Last summer, an OHSU research team appeared to accomplish just that. Using a technology called CRISPR-Cas9, they injected human eggs (fertilized with sperm from a donor living with HCM) with a guided protein that essentially performs a “find-and-change” on the HCM mutation sequence. As the embryos multiplied, most of them showed all their cells corrected. The mutation was gone.

“CRISPR by itself doesn’t do any repair. It just actually damages the gene that you are focusing on,” explains Dr. Shoukhrat Mitalipov, head of OHSU’s new Center for Embryonic Cell and Gene Therapy. “Then we have to rely on every cell’s own DNA repair.” How exactly that happens is a subject for future research, but the ability to “edit” DNA is already raising a host of thorny questions. OHSU’s breakthrough is not the first experiment with CRISPR, but it was the first to show success using it on human embryos. Is the designer-baby revolution near? Is this the new eugenics? Not exactly. Using CRISPR for baby “design” is years—or decades, in the current regulatory environment—away. But experts say the world still needs to catch up with the last revolution: basic genetic carrier screening.

“We’re able to eliminate the transmission of nearly all the genetic diseases we come across through the current technology. But we have to know that they’re there,” says Dr. Brandon Bankowski of Goose Hollow’s Oregon Reproductive Medicine, a fertility and surrogacy center that increasingly works with people who want to avoid passing genetic conditions on to their children. An example: Two parents who know they both carry the cystic fibrosis mutation have a 1 in 4 chance of having a child with the disease. Today, they might single out a mutation-free embryo for in vitro fertilization. A CRISPR-style tool could be used “in rare cases where we would have no unaffected embryos,” notes ORM genetic counselor Emily Mounts, adding that such technology might be more exciting for its potential to treat those who already have a disease.

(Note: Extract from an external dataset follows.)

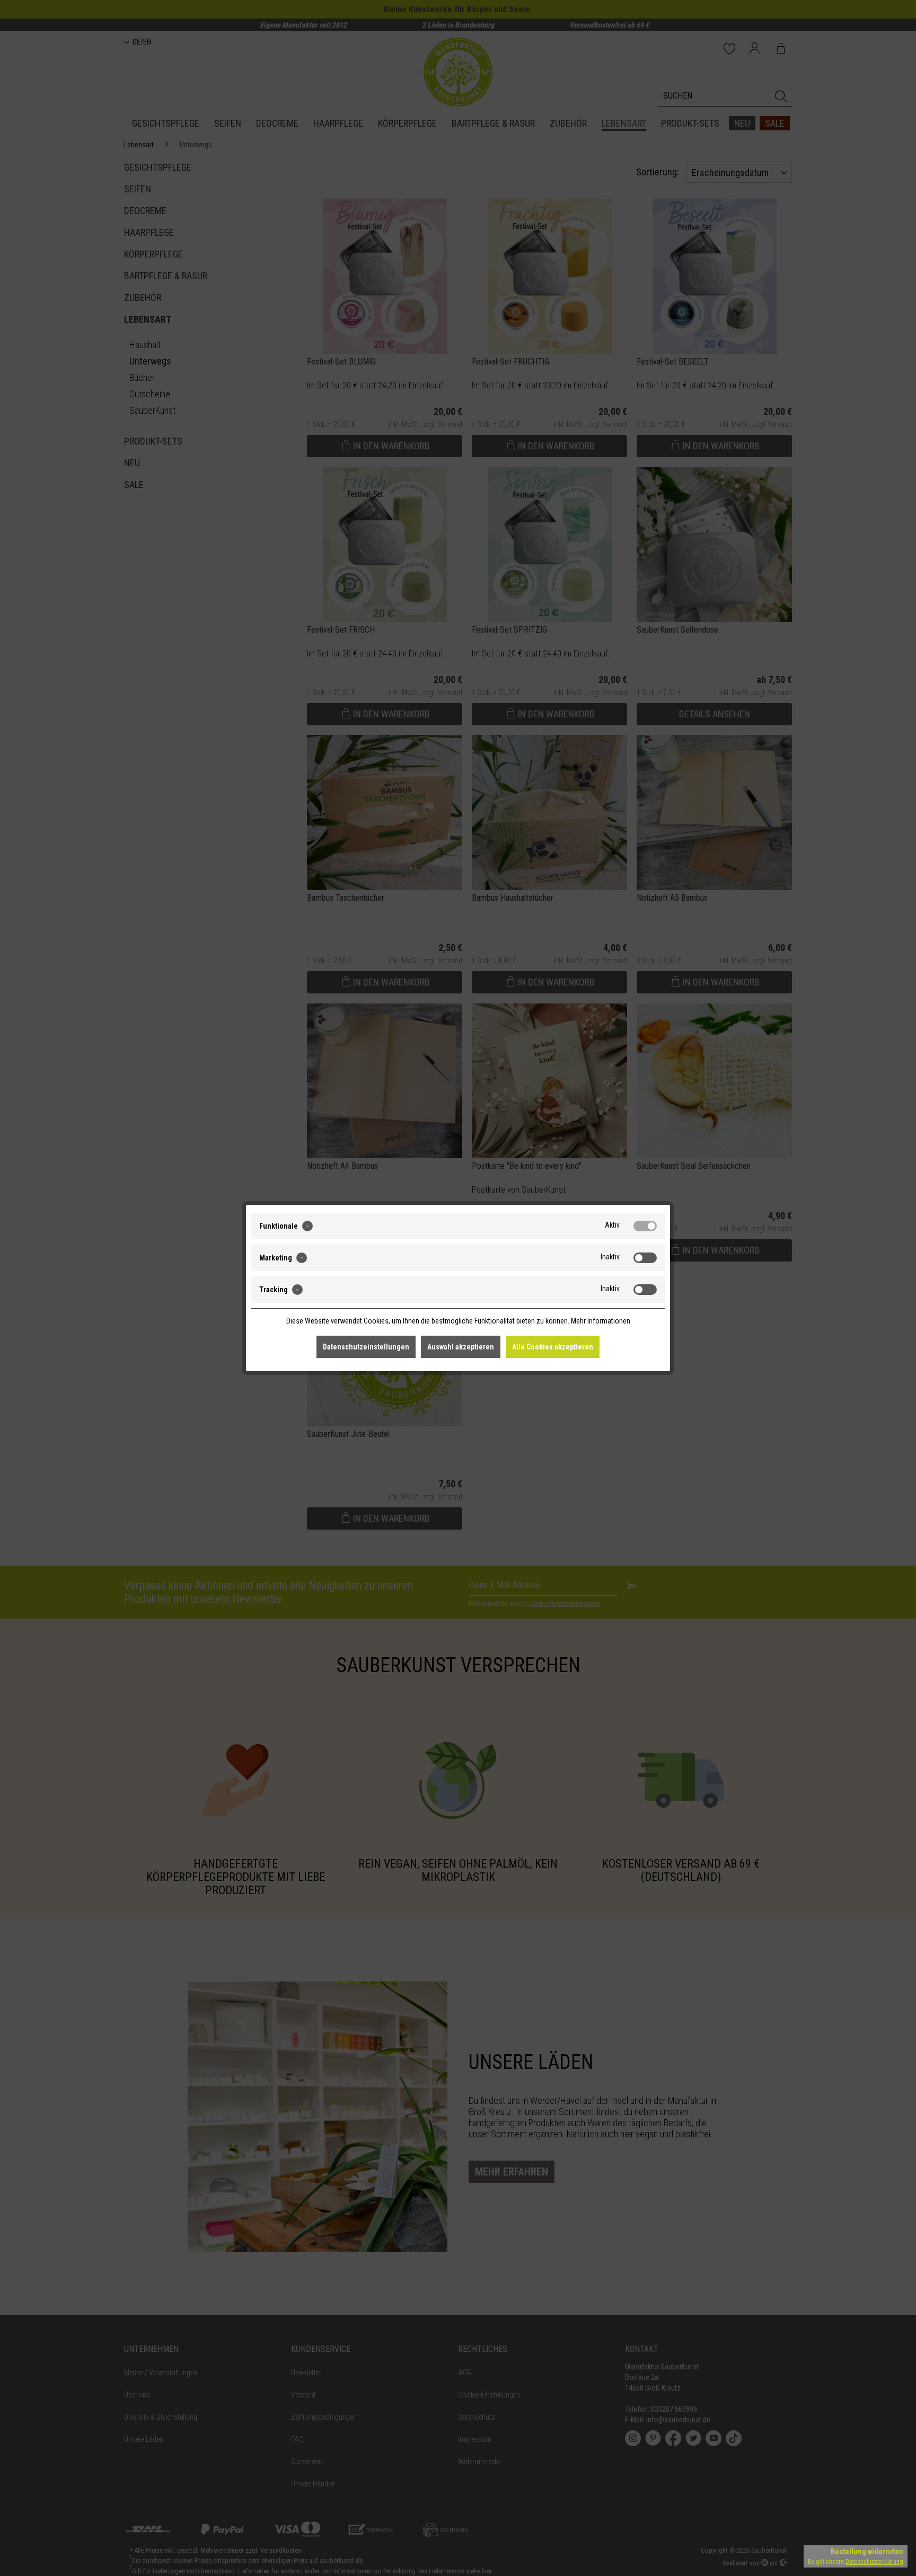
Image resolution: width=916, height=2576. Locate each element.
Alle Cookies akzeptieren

But the trick is knowing genetic risks are there in the first place. Those working at places like ORM envision a world where conversations about carrier screening become part of everyone’s pre-pregnancy routine. “We’re downstream of the primary care doctors,” says Bankowski. Meanwhile, Mitalipov’s lab operates far, far upstream. His team (substantially international, some trained in countries with fewer restrictions on embryonic research) is working to replicate the success of its HCM study, which has met with some skepticism, and is looking at cases where genes from both parents have a mutation.

So, designer babies with custom hair and eye colors? Not quite.

“It’s just a tool,” says Mitalipov. “It’s just part of the molecular toolbox.”

But a future with fewer people with HCM, cystic fibrosis, hereditary cancer risks? Maybe we’re already there.